Characterization of phosphorus content of biological samples by ICP-DRC-MS: potential tool for cancer research
Abstract
Phosphorus and sulfur are detected as phosphorus oxide and sulfur oxide ions (PO+ and SO+), produced by oxidation reactions with O2 performed in the reaction cell of the inductively coupled plasma dynamic reaction cell mass spectrometer (ICP-DRC-MS), at sub-ng mL−1 detection limits. This allows pM mL−1 detection of phospho-proteins, with S used as an internal standard (see ref. 9). The method was applied to digests (in HCl) of in-vitro tyrosine kinase assays, both as an evaluation of kinase autophosphorylation and phosphorylation of substrate. Detecting the phosphorus/sulfur ratio (via measured PO+/SO+) in cell cultures is shown to provide a distinguishable difference between malignant cell lines and primary cultures.
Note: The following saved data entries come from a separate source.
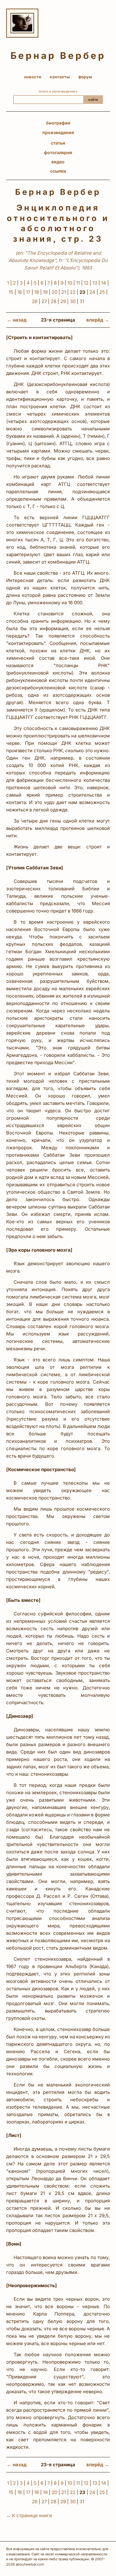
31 (81, 301)
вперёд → (97, 320)
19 (45, 292)
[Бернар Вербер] (22, 23)
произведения (58, 132)
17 (28, 292)
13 (94, 283)
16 (19, 292)
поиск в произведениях (58, 91)
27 (44, 301)
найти (93, 99)
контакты (60, 76)
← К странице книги (29, 2515)
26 (34, 301)
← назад (17, 320)
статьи (58, 143)
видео (58, 161)
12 (86, 283)
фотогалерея (58, 152)
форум (85, 76)
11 (78, 283)
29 (63, 301)
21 (63, 292)
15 (11, 292)
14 (103, 283)
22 (72, 292)
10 (69, 283)
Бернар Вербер (58, 56)
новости (32, 76)
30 (72, 301)
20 (54, 292)
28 (53, 301)
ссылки (58, 171)
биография (58, 122)
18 (36, 292)
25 (102, 292)
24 (92, 292)
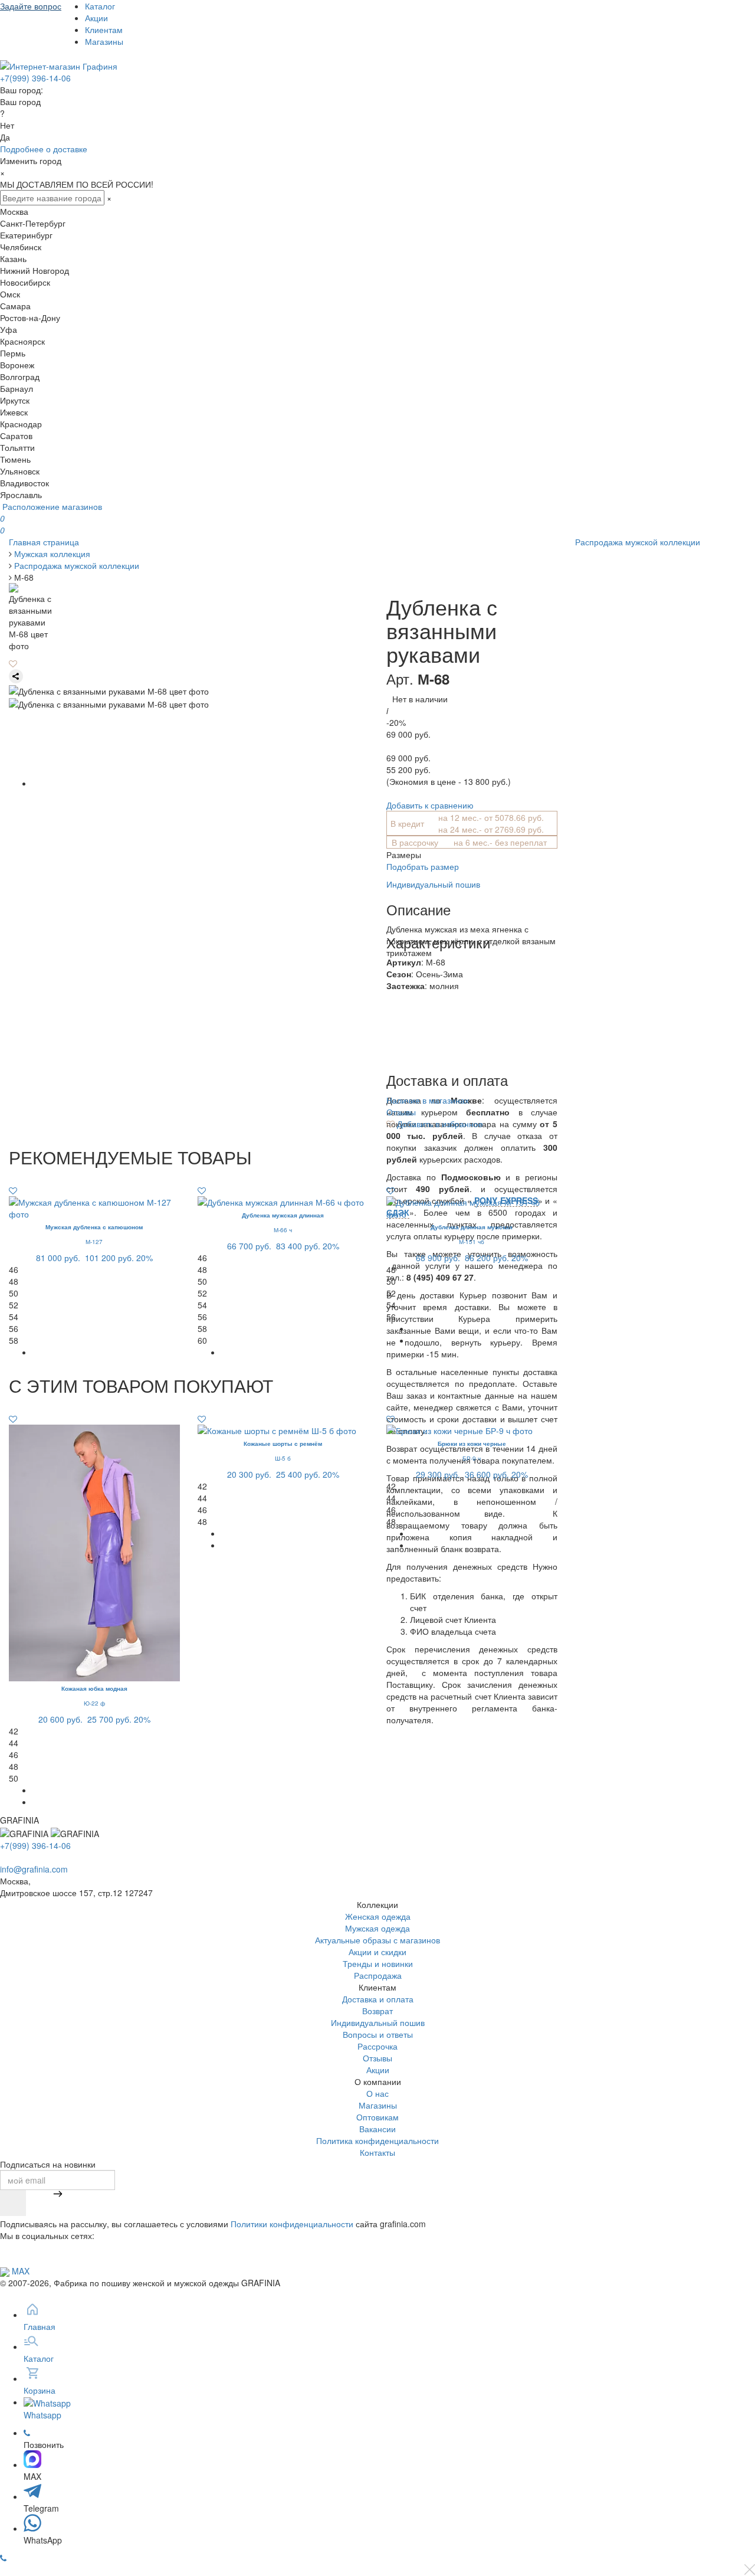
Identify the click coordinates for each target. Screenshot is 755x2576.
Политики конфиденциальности (292, 2224)
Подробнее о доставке (43, 149)
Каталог (100, 6)
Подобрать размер (422, 866)
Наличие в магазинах (427, 1100)
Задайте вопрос (30, 6)
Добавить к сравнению (430, 805)
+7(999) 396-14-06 (35, 78)
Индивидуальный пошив (433, 884)
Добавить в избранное (439, 1124)
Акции (96, 18)
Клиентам (104, 29)
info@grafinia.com (34, 1869)
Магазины (104, 41)
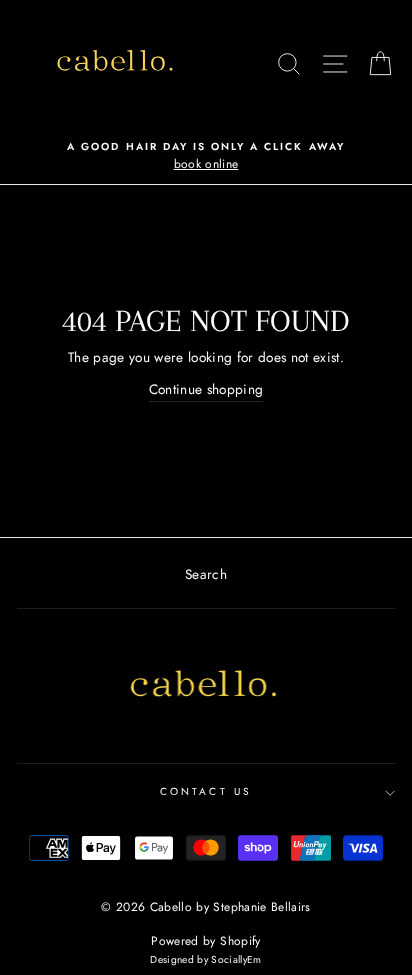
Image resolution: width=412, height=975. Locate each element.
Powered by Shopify (205, 941)
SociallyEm (236, 959)
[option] (206, 157)
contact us (206, 791)
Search (206, 574)
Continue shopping (206, 389)
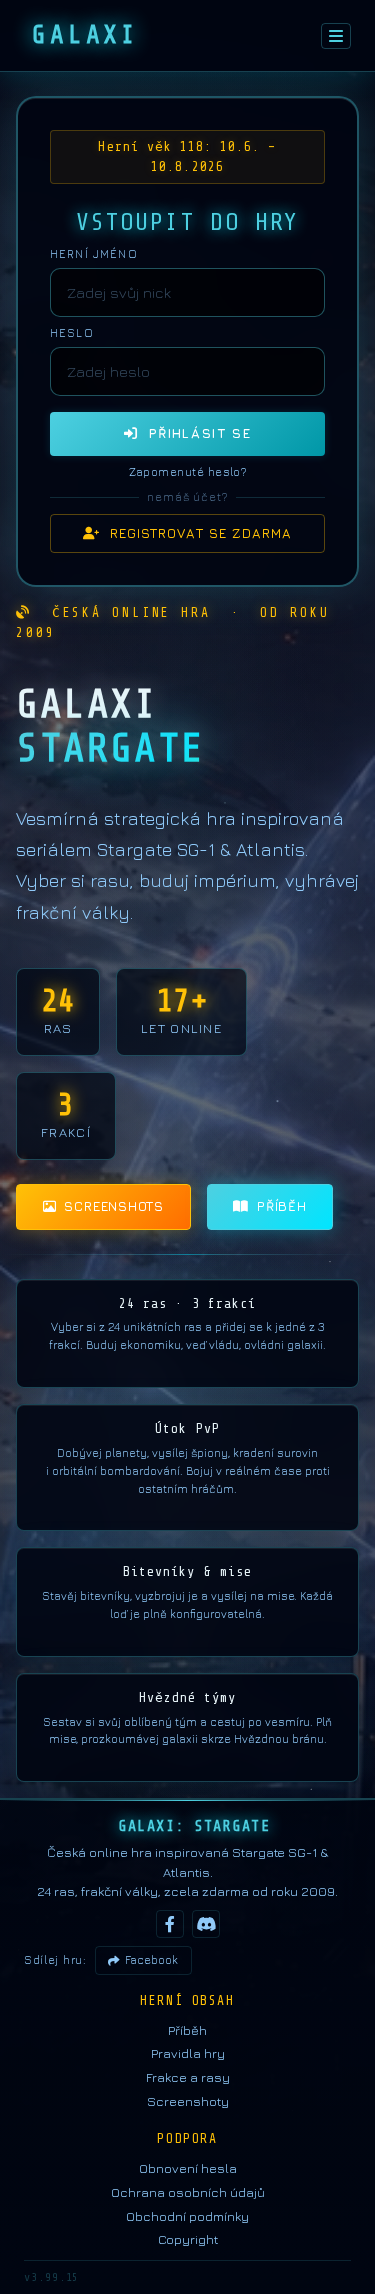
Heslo (72, 333)
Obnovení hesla (188, 2168)
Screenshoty (188, 2101)
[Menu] (336, 36)
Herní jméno (94, 254)
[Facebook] (170, 1924)
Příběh (282, 1206)
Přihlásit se (194, 433)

The PO+/SO+ ratio for human colorectal adenocarcinoma (CRC) tissue samples compared with matched normal (N) tissue samples from the same patients is shown to be higher, at (PO+/SO+)CRC/(PO+/SO+)N = 1.75 ± 0.18 (n = 4). Samples used in this analysis were of needle biopsy amounts (0.2–0.5 mg), with a greater than 70% tumor burden in CRC. The phospho-protein phosvitin is detected directly from dried one-dimensional polyacrylamide gels using laser ablation ICP-MS by detecting phosphorus at sub-nM amounts. The phosphorus detection limit for direct ablation, assessed from ablating gel doped with P and blank gel, is 0.6 µg g−1 in gel. Direct detection of sulfur from the gels is obscured by the high sulfur background for the blank gels, which is attributed to the sulfur-containing catalysts used in polymerization and to sodium dodecyl sulfate (SDS) used for protein denaturing.